Ну и наконец, началось — прямо как в песне: «Двадцать второго июня ровно в четыре часа…» Только никого японцы не бомбили, хотя и очень пытались, собрав даже большую армаду, чем пять месяцев назад. Естественно, их аэродромы были разведаны, но особых налетов на них не проводилось — просто потому, что в воздухе самолет уничтожить гораздо проще, чем на земле, причем вместе с пилотом.
Первая волна вообще шла к цели над позициями своих войск и вся без исключения туда обрушилась — с бомбами, у кого они были… Потом японцы сделали выводы, и горящие обломки «хаябус» и «сейку» сыпались исключительно в море. Мы же потеряли всего пять самолетов и двух летчиков, — это вам не февраль!
Затем началась артподготовка. Батареи успевали сделать по десятку залпов, потом прилетали наши самолеты и ровняли их с землей, но японцы подтаскивали новые пушки…
С моря подошли пять ихних корабликов, действительно оказавшихся канонерскими лодками. Но у нас уже стояли сухопутные катапульты, и два самолета-снаряда разнесли свои цели даже не в щепки, а в пыль. По оставшимся лодкам открыли огонь береговые железнодорожные батареи и стоящий километрах в пяти — ближе он не мог подойти из-за осадки — крейсер «Новик», однако японцы не отвечали, стреляя исключительно по перешейку. Их хватило минут на десять, а потом стрелять стало некому и в атаку пошла пехота. Честно говоря, такого я не ожидал.
К полудню у нас вышла из строя почти половина пулеметов, а японцы все лезли. К минометам кончались мины — они были в Хуицаинзе, но их просто не успевали подвозить, расход превышал все мыслимые цифры. Кончились мелкие авиабомбы, а весь перешеек заволокло дымом, под прикрытием которого японцы уже несколько раз прорывались на дистанцию автоматного огня.
— Или у нас сейчас резко вырастут потери, — озабоченно сказал Каледин, — или пора отходить.
— Вы командуете, вам виднее, — кивнул я.
Кроме штурма перешейка противник попытался высадить десант в бухте Десяти Кораблей, но специально на этот случай созданные мобильные отряды подтянулись туда и быстро прекратили это безобразие.
К вечеру самураи продвинулись на два километра. Даже приблизительно оценить их потери не представлялось возможным…

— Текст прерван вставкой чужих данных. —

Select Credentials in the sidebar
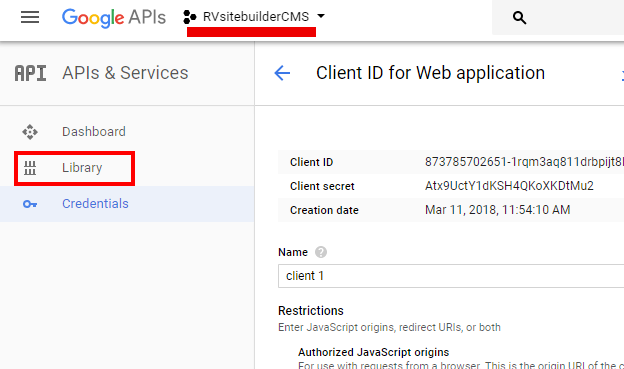The image size is (624, 369). (127, 204)
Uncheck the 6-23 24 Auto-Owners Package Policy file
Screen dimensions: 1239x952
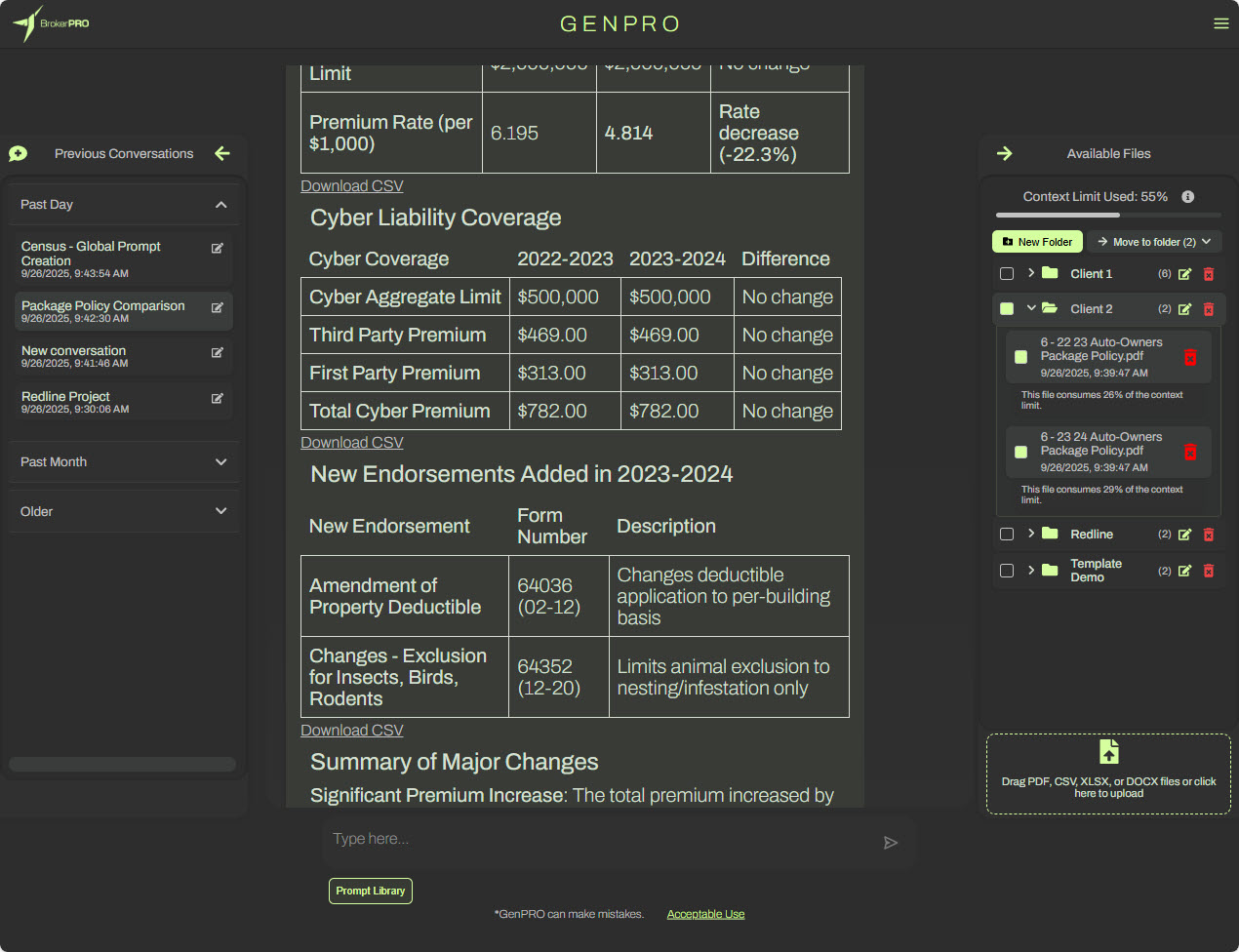coord(1020,452)
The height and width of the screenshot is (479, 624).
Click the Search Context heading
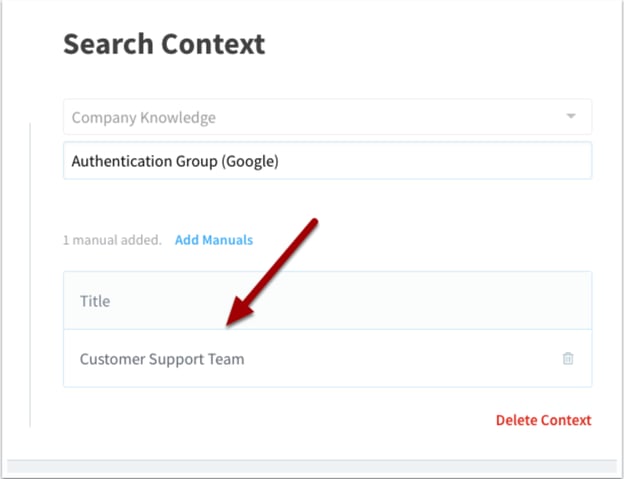[x=164, y=43]
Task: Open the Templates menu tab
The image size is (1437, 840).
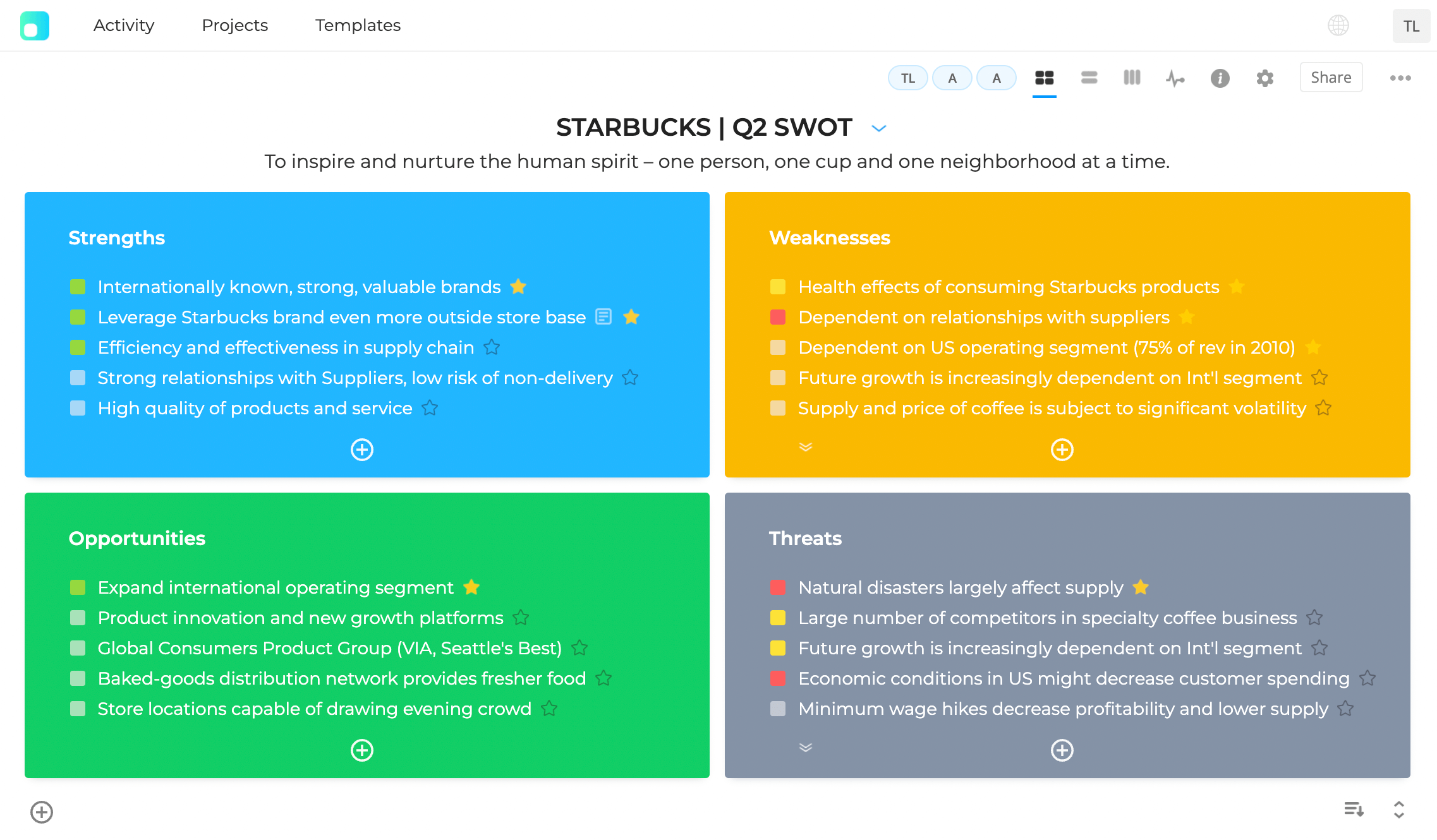Action: point(358,25)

Первая половина ночи прошла спокойно, только с оказавшейся в окружении горы Самсон периодически раздавалось «бум-м-м» — выстрел крепостного ружья, который означал, что кому-то на огонек полетел подарок. За это время мы успели подвезти мины и отремонтировать часть пулеметов. А потом начался ночной штурм…
Ближе к утру был момент, когда я подумал, что дело швах — пробравшийся по горло в воде залива Цзинь-Чжоу полк сбил с позиций наш левый фланг. Но мы быстро и в относительном порядке отступили, а преследующий нас мокрый полк с разбегу напоролся на минное поле. Но наконец — слава тебе, Господи! — к утру подул западный ветер, и на позиции у берега Талиенванской бухты потянулись повозки.
Наши ракеты летали не на порохе, а на эпоксидно-аммониевой смеси — отличное топливо, но вонючее аж до ядовитости. Практика показала, что огонь более чем из десяти установок в безветренную погоду невозможен — расчеты задыхаются. Некоторое количество наспех сделанных противогазов у нас имелось, но ведь и установок было отнюдь не десяток! Две с половиной тысячи ракет дождались своего часа — за холмами стояла изготовившаяся к очередной атаке чуть ли не вся армия генерала Марэсукэ Ноги…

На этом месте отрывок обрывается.